Here, Fink is likely to show that, as in Cornwell, the private investigator licensure law as applied to him would be irrational given the limited scope of his "investigative" activities. To become a licensed private investigator, Fink is required to have at least three years of experience in "investigation work," which is narrowly defined to include work as: (1) a sworn law enforcement officer; (2) military police; (3) an insurance adjuster; (4) a person employed by either a licensed private investigator; (5) a person employed by repossessors in limited capacities; (6) an arson investigator; (7) an investigator for a public defender; and (8) an investigative journalist.
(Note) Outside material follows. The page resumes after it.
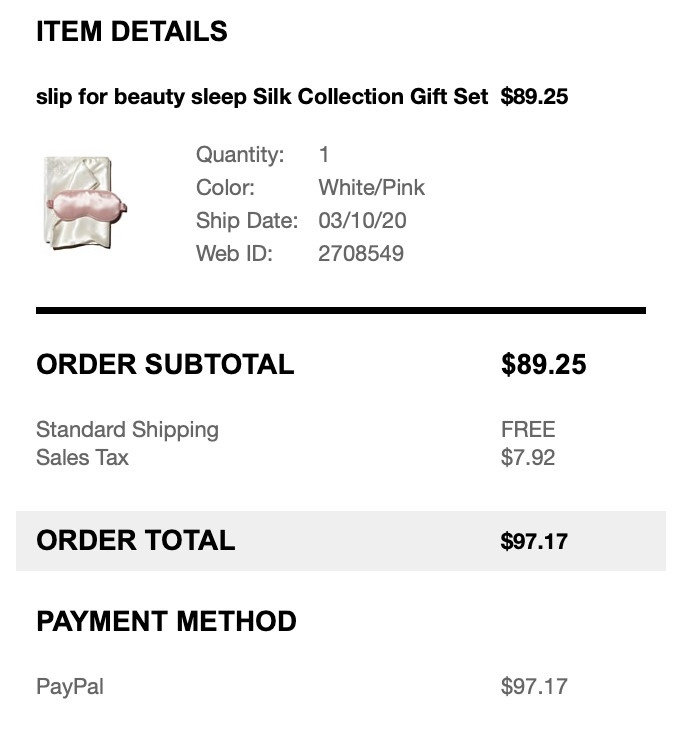
Task: Click the Web ID number 2708549
Action: point(361,253)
Fink would also have to pass an examination, which covers topics including: conducting interviews, asset searches, and surveillances; performing background checks and due diligence analyses; tracking individuals to locate missing or hard-to-find persons; evaluating incident scenes to gather factual evidence related to damage, loss, or injury; preparing for and providing litigation support; and participating in court proceedings.

The legislative history for the 2017 amendments to the licensure law indicates that the California Legislature imposed licensing requirements on private investigators because they "play a unique role in that their job is to delve into an individual's personal information, history, and behavior" and they "have a unique ability [to] interact with consumers' sensitive information." But on the record before the Court, there is no evidence that Fink handles sensitive client information or that he is providing services beyond reviewing his clients' junk emails. The entirety of Fink's "investigation" is reading his clients' self-identified spam emails, which by definition are unlikely to contain any sensitive information, and compiling and creating PDFs of the emails that might violate California's anti-spam law. Fink avers that he does not conduct surveillance, investigate crimes done or threatened against the United States, attempt to locate lost or stolen property, investigate the causes of fires or other property damage, carry a weapon, or operate under a pseudonym. Moreover, Fink is not involved in any of the subsequent litigation that his clients may choose to pursue with their own attorneys (who have a duty of candor toward the courts), other than receiving a percentage of any recovery on a contingency basis

Licensing regimes will often require knowledge of areas not part of a licensee's specific practice. However, Fink's situation presents an extraordinary case. He is in a particularly unusual position because of the minimal overlap between his limited "investigative" activities and the full scope of private investigative conduct contemplated by the Legislature. Fink's business of reviewing inherently non-sensitive spam emails does not appear to implicate the Legislature's concerns about privacy and deceptive practices motivating the oversight of more traditional private investigators, despite that Fink's conduct technically falls within the scope of the licensure law.

Requiring Fink to undertake 6,000 hours of training as, say, an arson investigator or investigative journalist is not rationally related to his capacity or fitness to read his clients' junk emails and identify the ones that may violate the anti-spam law. Accordingly, Fink is likely to succeed in showing that the private investigator licensure law as applied to him fails rational basis review….

Andrew Heller Ward and Dylan Moore of Institute for Justice, as well as Bretton Laudeman and Brendan P. Cullen of Sullivan & Cromwell LLP, represent plaintiff. Lawyers from the Institute for Justice also won Cornwell v. Hamilton (S.D. Cal. 1999), the case cited as a precedent here.